Here is the layout of the XML file that I am parsing. Whenever an instance occurs when there is a tag like driverslicense with multiple values I am trying to parse them to get the name and text. i.e. {number: 99999999, state: CA}
""" > <subjects>
<subject id="B6">
<name type="primary">
<first>Frank </first>
<middle></middle>
<last>Darko</last>
</name>
<birthdate>10/26/2001</birthdate>
<age>17</age>
<ssn>12345679</ssn>
<description>
<sex>Male</sex>
</description>
<address type="residence" ref="A1"/>
<driverslicense state="CA" number="99999999"/>
</subject>
</subjects>"""
My code is as follows:
dl = bs_data.find("driverslicense")
Output:
<driverslicense number="T64430698" state="VA"/>
I tried do a for loop but then no value is returned as well as .text but this also returns none.
for i in bs_data.find('driverslicense'):
print(i)
------------------
DriverLicense = bs_data.find("driverslicense")
print(DriverLicense.text)
I prefer to get this in dictionary form but if I get this as independent variables like state = CA and number = 99999999 that would work as well.
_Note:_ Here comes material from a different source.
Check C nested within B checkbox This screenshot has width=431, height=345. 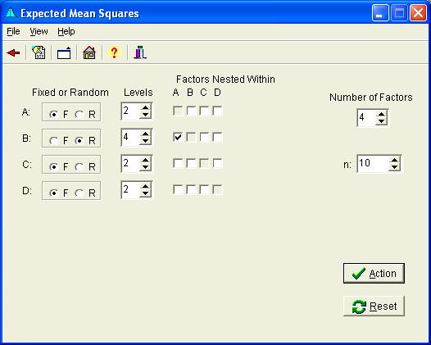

CodePudding user response:
This is one way you can get that info:
from bs4 import BeautifulSoup
html = '''
<subjects>
<subject id="B6">
<name type="primary">
<first>Frank </first>
<middle></middle>
<last>Darko</last>
</name>
<birthdate>10/26/2001</birthdate>
<age>17</age>
<ssn>12345679</ssn>
<description>
<sex>Male</sex>
</description>
<address type="residence" ref="A1"/>
<driverslicense state="CA" number="99999999"/>
</subject>
</subjects>
'''
dict_with_stuff = {}
soup = BeautifulSoup(html, 'html.parser')
dict_with_stuff['state'] = soup.select_one('driverslicense').get('state')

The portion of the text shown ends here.